- MATERIAL -
>>>
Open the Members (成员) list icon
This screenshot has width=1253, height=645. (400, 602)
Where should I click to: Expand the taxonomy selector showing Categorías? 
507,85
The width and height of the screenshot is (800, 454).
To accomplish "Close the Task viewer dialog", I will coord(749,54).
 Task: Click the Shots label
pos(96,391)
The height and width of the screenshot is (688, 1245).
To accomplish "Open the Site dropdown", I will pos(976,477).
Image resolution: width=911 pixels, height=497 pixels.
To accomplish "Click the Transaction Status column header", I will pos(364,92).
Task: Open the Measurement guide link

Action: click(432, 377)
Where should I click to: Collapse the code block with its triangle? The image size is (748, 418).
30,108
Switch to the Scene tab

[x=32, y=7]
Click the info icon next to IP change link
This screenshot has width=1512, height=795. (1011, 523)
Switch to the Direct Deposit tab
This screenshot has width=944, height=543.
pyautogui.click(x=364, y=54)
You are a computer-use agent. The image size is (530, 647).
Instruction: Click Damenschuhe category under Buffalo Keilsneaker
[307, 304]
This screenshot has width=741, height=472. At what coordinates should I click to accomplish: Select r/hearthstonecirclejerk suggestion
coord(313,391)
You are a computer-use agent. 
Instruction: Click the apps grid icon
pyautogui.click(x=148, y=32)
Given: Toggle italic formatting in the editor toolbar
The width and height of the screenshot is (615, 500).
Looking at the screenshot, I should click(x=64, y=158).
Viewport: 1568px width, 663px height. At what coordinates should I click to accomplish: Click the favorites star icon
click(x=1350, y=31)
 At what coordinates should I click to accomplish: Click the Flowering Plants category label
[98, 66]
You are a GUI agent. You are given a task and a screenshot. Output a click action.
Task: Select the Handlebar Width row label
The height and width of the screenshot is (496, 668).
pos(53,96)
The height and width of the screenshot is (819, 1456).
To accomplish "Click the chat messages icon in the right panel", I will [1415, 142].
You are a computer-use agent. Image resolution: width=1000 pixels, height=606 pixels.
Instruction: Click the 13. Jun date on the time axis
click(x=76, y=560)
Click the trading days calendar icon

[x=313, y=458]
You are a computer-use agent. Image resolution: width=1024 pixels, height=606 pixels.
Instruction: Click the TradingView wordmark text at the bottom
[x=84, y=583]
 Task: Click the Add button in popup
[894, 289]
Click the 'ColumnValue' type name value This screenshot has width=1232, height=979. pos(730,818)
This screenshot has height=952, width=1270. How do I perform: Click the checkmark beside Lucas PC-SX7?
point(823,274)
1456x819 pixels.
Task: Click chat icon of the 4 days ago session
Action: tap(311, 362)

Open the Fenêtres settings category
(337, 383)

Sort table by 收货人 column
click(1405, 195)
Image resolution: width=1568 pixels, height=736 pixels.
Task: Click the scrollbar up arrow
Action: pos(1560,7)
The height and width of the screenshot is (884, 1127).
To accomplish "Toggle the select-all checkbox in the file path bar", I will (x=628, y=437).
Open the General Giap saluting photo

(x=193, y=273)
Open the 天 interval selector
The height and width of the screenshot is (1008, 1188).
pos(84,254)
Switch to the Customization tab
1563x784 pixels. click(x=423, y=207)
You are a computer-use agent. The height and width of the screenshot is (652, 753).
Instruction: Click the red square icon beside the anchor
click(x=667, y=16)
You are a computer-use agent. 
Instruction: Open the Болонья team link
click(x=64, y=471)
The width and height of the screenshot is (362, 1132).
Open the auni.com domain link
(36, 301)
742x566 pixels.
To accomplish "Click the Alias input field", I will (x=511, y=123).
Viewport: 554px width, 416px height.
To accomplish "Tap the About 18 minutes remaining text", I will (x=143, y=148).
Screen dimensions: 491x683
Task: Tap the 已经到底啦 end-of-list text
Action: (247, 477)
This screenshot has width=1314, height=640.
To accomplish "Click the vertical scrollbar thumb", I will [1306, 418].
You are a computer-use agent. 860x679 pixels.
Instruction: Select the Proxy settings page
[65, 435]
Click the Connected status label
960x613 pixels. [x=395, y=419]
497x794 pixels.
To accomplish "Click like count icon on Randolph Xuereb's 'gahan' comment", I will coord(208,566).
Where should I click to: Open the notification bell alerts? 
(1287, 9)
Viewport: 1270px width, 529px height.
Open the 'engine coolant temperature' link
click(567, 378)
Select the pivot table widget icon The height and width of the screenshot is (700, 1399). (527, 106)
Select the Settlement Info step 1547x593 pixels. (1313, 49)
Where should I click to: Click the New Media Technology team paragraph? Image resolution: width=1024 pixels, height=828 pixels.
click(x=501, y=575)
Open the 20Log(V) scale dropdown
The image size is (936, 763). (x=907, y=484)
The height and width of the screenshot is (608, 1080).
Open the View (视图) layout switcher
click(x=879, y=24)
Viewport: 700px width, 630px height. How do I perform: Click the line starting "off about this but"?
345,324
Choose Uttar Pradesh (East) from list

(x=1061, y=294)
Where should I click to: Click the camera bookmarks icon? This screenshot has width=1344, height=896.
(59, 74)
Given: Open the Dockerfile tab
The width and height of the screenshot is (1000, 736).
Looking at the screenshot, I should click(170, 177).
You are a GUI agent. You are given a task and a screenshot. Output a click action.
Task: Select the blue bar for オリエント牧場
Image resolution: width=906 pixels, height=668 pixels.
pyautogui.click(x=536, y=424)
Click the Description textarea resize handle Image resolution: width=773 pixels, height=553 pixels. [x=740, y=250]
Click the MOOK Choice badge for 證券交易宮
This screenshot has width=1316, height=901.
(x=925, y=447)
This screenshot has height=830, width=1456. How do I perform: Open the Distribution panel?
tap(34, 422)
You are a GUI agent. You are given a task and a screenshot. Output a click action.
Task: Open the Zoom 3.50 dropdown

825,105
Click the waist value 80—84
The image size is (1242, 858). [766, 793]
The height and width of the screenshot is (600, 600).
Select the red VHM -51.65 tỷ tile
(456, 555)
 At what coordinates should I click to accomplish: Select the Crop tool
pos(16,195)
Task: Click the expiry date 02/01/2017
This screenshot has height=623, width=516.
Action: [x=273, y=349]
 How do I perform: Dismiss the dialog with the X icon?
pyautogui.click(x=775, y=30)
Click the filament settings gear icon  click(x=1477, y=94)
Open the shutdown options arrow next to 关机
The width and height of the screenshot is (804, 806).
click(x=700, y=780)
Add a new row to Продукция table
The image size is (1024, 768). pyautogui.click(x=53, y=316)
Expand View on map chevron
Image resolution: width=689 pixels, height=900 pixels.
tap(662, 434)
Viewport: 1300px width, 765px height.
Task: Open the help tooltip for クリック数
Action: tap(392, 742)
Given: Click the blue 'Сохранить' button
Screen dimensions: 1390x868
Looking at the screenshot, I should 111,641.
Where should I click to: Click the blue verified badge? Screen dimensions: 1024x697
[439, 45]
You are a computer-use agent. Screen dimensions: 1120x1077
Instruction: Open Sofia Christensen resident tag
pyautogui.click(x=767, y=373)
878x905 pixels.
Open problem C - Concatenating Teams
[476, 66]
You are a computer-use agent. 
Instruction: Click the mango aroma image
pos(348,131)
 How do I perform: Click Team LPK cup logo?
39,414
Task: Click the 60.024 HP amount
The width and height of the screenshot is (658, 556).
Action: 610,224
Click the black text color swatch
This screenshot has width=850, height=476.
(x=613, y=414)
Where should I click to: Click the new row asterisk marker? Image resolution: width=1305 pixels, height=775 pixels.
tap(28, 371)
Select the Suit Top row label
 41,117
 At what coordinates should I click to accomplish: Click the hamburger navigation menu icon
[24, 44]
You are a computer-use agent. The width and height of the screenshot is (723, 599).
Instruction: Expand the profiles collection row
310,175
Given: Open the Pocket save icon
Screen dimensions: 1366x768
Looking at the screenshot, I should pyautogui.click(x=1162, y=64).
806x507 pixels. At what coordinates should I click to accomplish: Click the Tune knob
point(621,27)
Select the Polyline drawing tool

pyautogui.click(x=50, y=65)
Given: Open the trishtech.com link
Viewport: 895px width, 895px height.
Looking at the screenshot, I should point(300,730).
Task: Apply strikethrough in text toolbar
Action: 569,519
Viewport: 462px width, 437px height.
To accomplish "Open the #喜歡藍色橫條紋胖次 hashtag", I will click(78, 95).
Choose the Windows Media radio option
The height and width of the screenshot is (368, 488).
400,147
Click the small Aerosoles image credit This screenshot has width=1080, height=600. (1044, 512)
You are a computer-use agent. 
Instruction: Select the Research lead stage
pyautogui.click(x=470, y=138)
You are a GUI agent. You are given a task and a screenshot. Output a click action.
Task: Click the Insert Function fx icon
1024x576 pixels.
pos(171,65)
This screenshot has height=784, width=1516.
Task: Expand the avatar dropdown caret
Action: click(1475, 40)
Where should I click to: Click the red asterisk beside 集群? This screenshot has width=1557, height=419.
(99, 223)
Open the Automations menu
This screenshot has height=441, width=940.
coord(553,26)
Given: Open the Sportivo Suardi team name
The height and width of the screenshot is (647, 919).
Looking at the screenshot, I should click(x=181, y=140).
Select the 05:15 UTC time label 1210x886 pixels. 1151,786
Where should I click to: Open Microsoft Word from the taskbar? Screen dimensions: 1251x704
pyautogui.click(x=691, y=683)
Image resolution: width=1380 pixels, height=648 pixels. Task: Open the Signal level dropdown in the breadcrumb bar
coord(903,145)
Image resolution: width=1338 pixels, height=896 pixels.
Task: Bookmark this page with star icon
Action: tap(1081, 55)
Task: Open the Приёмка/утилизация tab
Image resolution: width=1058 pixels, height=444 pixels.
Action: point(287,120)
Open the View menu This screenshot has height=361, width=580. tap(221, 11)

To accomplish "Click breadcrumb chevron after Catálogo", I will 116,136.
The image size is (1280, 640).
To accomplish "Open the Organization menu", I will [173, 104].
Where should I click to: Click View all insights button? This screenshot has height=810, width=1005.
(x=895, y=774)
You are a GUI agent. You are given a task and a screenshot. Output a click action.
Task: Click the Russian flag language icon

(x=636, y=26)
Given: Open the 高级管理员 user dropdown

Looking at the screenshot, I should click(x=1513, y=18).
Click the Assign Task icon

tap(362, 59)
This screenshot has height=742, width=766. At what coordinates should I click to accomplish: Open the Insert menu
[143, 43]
<<<
- WHAT NEEDS TO BE DONE -
Lay out the entries from the line with "742x566 pixels." to the line with "will [1306, 418]." as a numbered list, with blank lines left out.

- WORKED ANSWER -
1. 742x566 pixels.
2. To accomplish "Click the Alias input field", I will (x=511, y=123).
3. Viewport: 554px width, 416px height.
4. To accomplish "Tap the About 18 minutes remaining text", I will (x=143, y=148).
5. Screen dimensions: 491x683
6. Task: Tap the 已经到底啦 end-of-list text
7. Action: (247, 477)
8. This screenshot has width=1314, height=640.
9. To accomplish "Click the vertical scrollbar thumb", I will [1306, 418].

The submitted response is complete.